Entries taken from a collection
________________________

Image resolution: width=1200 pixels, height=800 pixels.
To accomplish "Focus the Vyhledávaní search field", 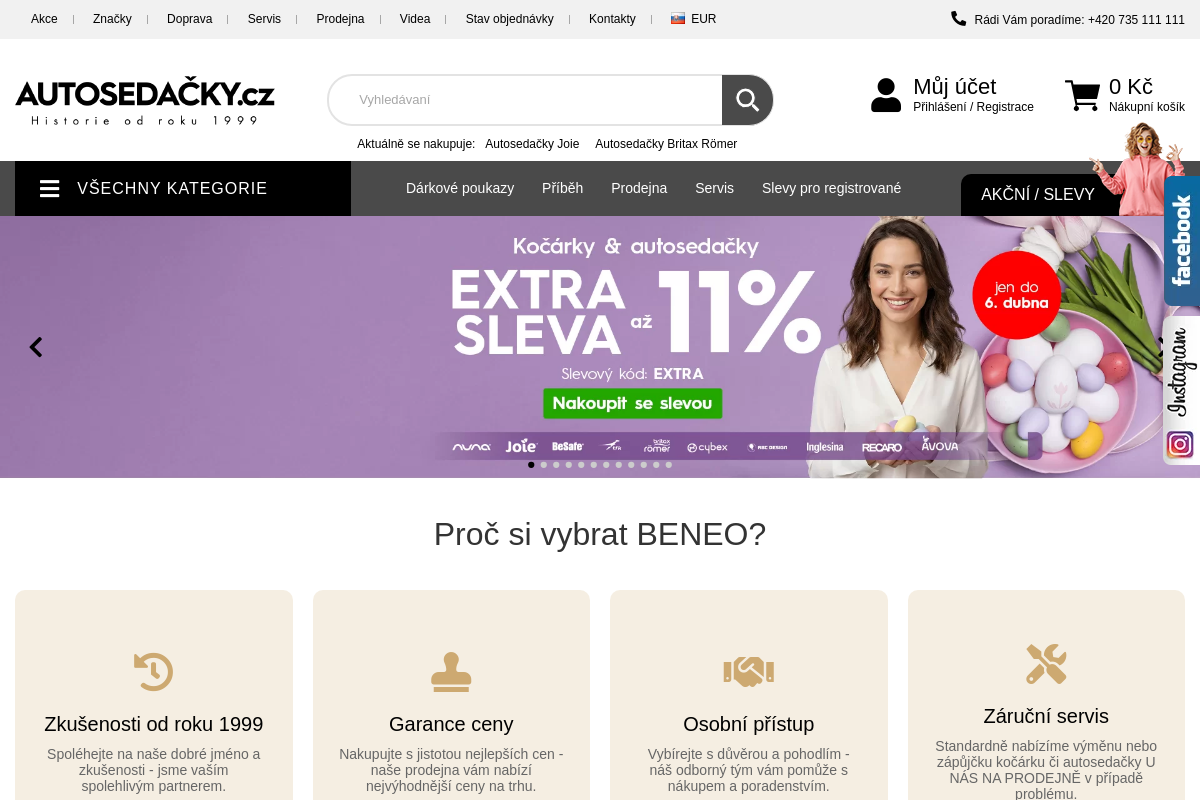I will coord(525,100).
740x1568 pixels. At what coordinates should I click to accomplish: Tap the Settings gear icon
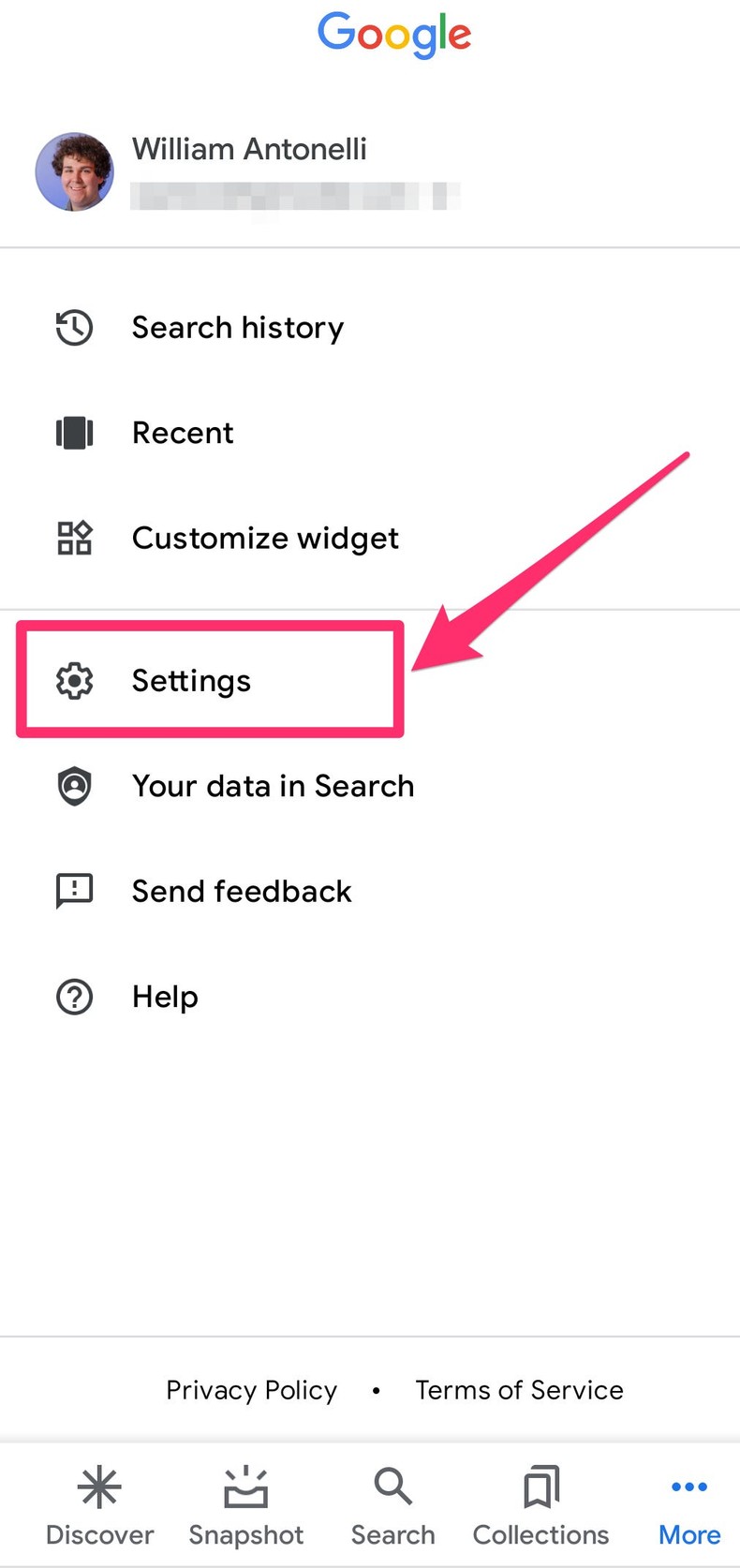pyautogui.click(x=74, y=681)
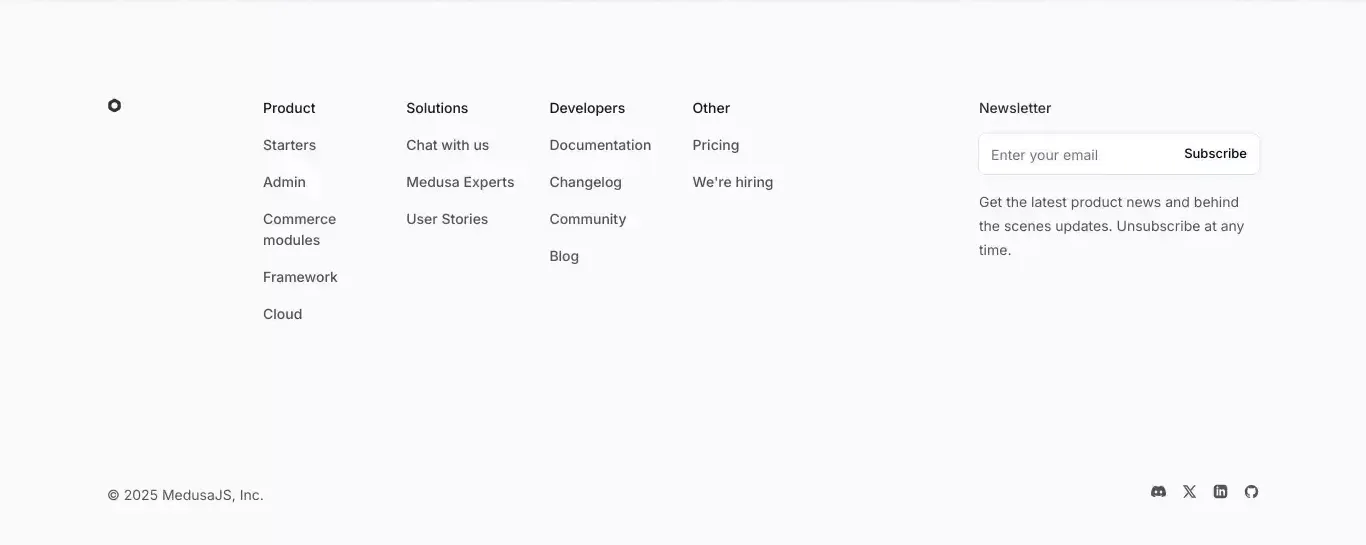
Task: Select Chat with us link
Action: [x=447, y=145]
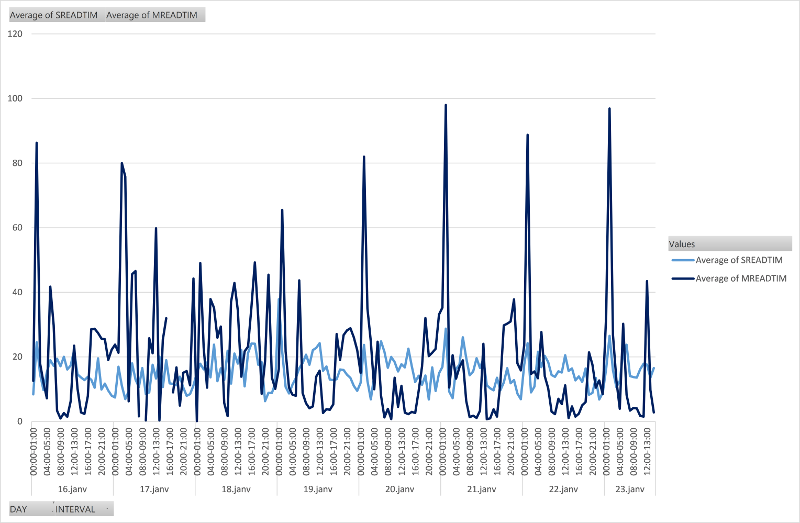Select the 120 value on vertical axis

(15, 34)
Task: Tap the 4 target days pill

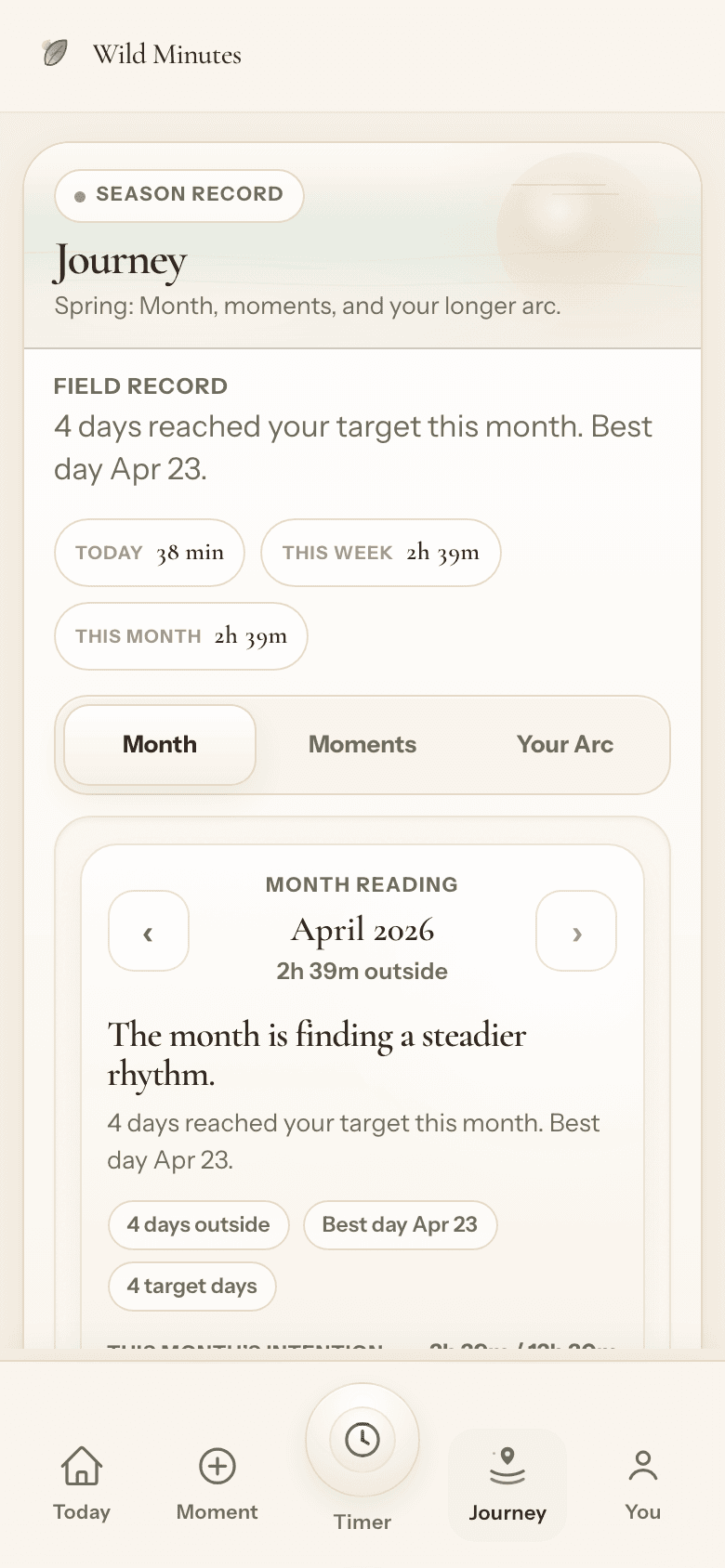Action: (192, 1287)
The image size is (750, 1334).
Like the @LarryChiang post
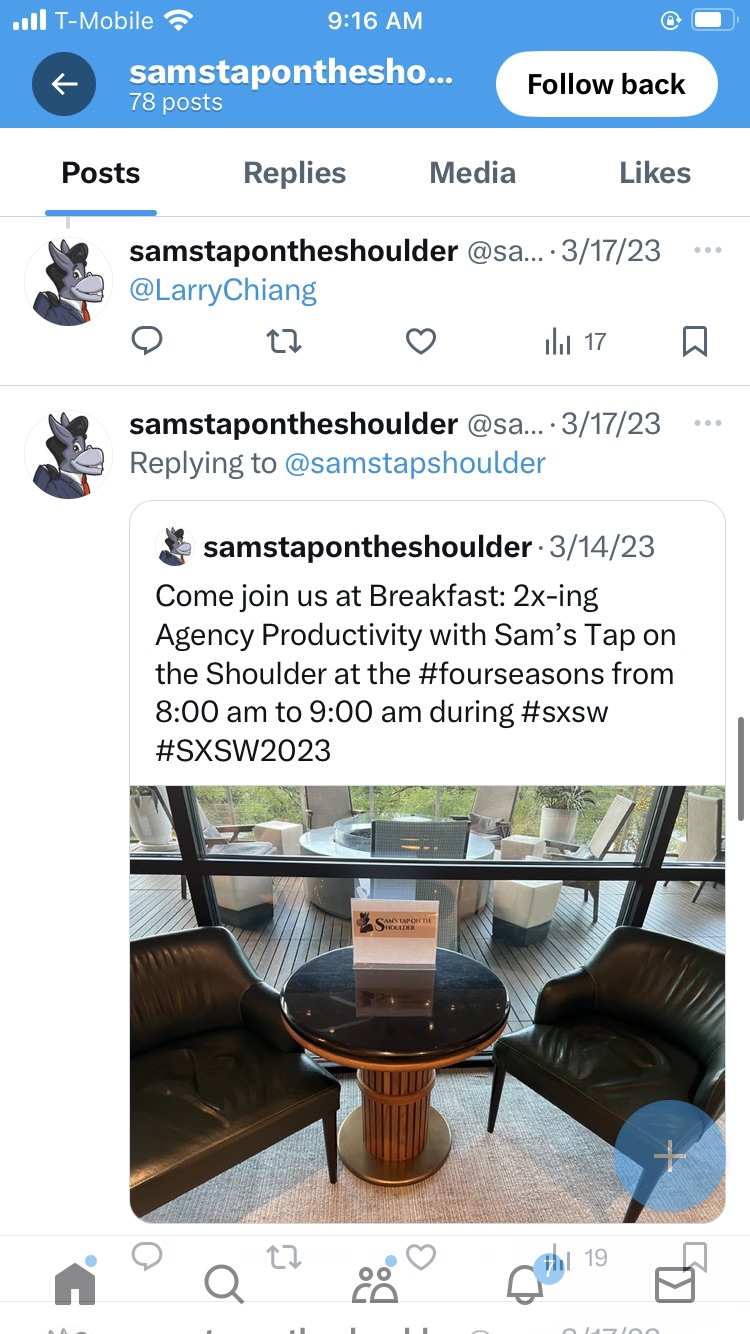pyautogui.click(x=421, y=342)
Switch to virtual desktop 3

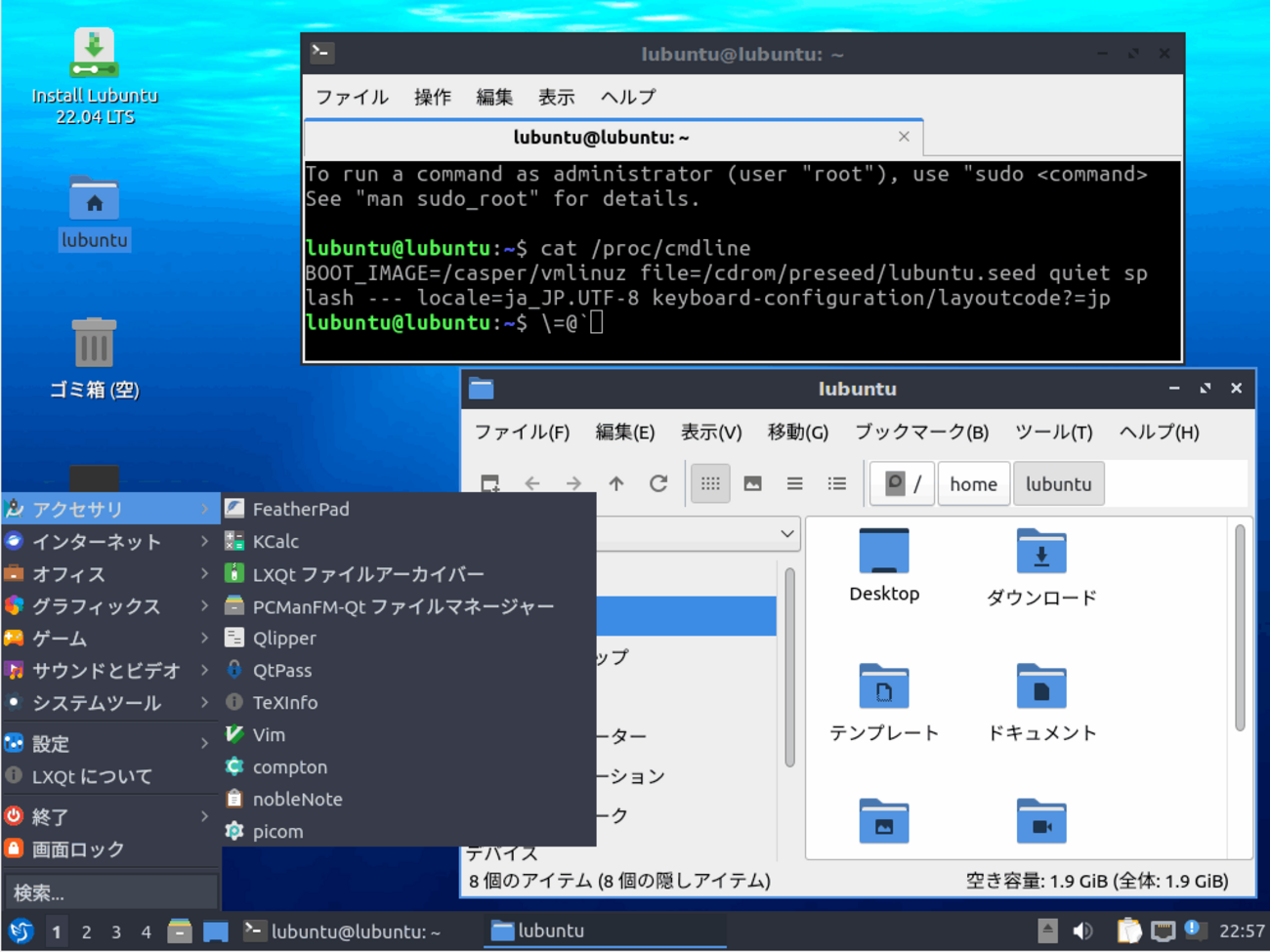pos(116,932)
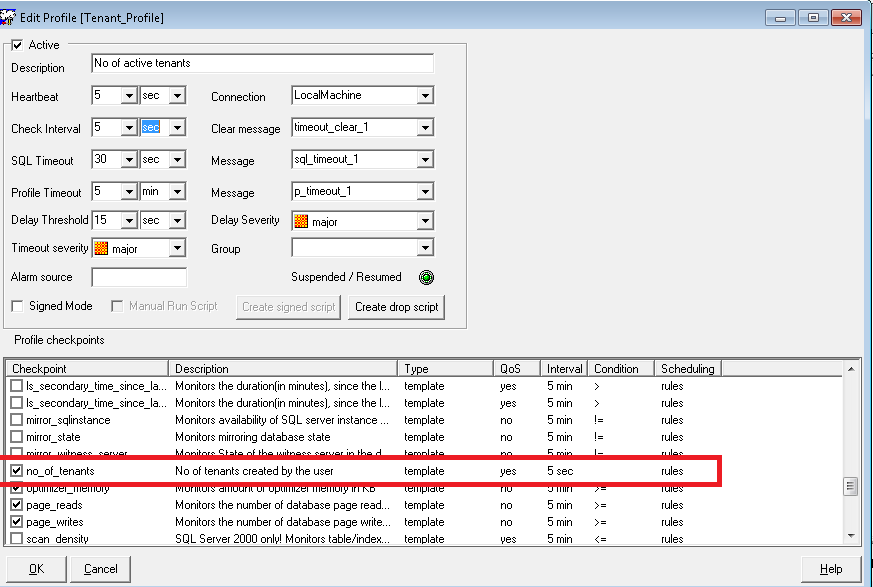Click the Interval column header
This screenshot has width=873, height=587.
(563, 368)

________________________

— Exercise details —
Please copy exactly the lines from the one containing "740x1568 pixels. At" through the end of the records above, leaving out every picture.

— Solution for this exercise —
740x1568 pixels. At what coordinates should I click to accomplish: Tap the Settings gear icon
pyautogui.click(x=74, y=681)
Task: Select Chat with us link
Action: [x=447, y=145]
Select the 120 value on vertical axis

(15, 34)
Task: Tap the 4 target days pill

Action: (192, 1287)
The image size is (750, 1334).
Like the @LarryChiang post
pyautogui.click(x=421, y=342)
Switch to virtual desktop 3

pos(116,932)
Click the Interval column header
This screenshot has width=873, height=587.
(563, 368)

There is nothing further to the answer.